Given the complexity and expense of developing new SMs, it is extremely difficult to develop specific SMs for each dysregulated miRNA. Therefore, exploring potential associations between known SMs and miRNAs is both significant and urgent in drug development and disease treatment. Since confirming SM–miRNA associations through biological experiments is time-consuming and expensive, more effective predictive approaches need to be proposed for identifying the SM–miRNA associations with high association probabilities, which can provide guidance for biological experiments and discover potential SM–miRNA associations more cost-effectively.

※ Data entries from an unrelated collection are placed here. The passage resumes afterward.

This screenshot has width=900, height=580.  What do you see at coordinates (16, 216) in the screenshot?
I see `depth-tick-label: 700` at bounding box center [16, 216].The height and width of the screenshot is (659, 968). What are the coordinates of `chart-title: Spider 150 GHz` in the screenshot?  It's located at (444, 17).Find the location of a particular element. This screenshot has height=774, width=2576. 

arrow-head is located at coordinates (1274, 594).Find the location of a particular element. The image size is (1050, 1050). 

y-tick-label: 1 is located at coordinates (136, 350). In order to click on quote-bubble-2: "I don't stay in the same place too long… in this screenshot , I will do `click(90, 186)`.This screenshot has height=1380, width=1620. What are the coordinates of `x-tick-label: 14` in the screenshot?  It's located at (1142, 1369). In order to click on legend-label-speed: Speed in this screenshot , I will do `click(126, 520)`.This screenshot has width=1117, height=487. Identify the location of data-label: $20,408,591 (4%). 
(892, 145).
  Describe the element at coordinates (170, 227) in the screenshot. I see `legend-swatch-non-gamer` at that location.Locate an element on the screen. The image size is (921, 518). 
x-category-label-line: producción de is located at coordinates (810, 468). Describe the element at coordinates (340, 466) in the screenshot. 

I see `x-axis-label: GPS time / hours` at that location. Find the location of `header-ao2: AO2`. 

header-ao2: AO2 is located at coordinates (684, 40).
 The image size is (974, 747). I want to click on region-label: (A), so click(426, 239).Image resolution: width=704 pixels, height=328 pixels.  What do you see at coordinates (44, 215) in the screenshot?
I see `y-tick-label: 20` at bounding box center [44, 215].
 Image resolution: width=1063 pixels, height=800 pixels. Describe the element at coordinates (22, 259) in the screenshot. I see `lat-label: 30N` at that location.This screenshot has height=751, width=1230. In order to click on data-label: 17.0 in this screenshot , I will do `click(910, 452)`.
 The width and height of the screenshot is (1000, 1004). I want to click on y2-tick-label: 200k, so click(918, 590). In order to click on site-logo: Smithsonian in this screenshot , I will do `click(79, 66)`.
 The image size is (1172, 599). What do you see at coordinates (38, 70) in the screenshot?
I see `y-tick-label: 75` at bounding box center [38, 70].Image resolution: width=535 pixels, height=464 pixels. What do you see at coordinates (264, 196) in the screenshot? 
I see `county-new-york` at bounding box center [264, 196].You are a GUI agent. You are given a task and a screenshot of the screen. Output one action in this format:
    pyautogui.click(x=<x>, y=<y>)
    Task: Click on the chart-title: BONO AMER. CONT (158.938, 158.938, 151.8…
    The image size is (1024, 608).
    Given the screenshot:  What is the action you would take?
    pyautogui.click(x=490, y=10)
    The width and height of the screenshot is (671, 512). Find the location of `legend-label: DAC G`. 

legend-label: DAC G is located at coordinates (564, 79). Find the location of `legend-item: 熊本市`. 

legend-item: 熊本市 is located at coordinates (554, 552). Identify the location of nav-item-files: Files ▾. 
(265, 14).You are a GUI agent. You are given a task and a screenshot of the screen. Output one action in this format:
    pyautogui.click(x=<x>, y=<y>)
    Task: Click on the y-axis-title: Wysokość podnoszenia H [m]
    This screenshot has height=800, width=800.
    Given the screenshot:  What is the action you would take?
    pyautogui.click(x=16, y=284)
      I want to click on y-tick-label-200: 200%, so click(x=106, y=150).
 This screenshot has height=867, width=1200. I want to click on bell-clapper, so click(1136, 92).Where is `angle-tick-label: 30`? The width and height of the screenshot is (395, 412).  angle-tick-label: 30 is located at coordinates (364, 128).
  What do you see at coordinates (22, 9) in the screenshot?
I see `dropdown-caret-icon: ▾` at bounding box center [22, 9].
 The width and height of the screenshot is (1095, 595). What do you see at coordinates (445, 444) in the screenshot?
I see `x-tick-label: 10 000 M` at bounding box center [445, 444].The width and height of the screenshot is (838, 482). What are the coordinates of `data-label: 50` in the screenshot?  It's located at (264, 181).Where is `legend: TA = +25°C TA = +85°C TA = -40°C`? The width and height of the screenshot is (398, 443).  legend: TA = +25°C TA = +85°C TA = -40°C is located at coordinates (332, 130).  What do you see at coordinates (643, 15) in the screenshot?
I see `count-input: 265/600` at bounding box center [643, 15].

In this paper, we proposed a more accurate predictive model based on the truncated nuclear norm, called AMCSMMA. After determining the optimal parameter values, the results of Validation Experiment A, four cross-validation experiments, Validation Experiment B, and two types of case studies indicated that AMCSMMA had superior prediction accuracy and high robustness. The reasons for this are discussed in the following.
All the known SM–miRNA associations were acquired from the SM2miR v1.0 database [
27] and the published experimental literature, which are extremely reliable.
We constructed the SM–miRNA heterogeneous network and defined its adjacency matrix as the target matrix. This not only well utilized similarity information but also enriched it as the iteration progressed.
Unlike the nuclear norm regularization, the truncated nuclear norm regularization only minimized the sum of partial singular values, which not only made the result matrix more closely approximate the true solution but also improved the adaptability to different datasets.
We designed an effective two-step iterative scheme to solve the optimization problem.
Although the advancement of AMCSMMA in predicting potential SM–miRNA associations enables it to provide reliable guidance for biological experiments, the model still has some limitations. For instance, the small number of known SM–miRNA associations greatly restricts the prediction accuracy of our model. Moreover, the biological data closely related to SM or miRNA, such as lncRNA and the circRNA, can be introduced to construct heterogeneous networks with more information to improve the prediction accuracy. Furthermore, the work of Yu et al. [
58] inspired the idea that deep-learning-based approaches may be able to achieve good results. Due to the multiple utilization of the SVD algorithm, our model requires a relatively high time cost, which will be the focus of our future research.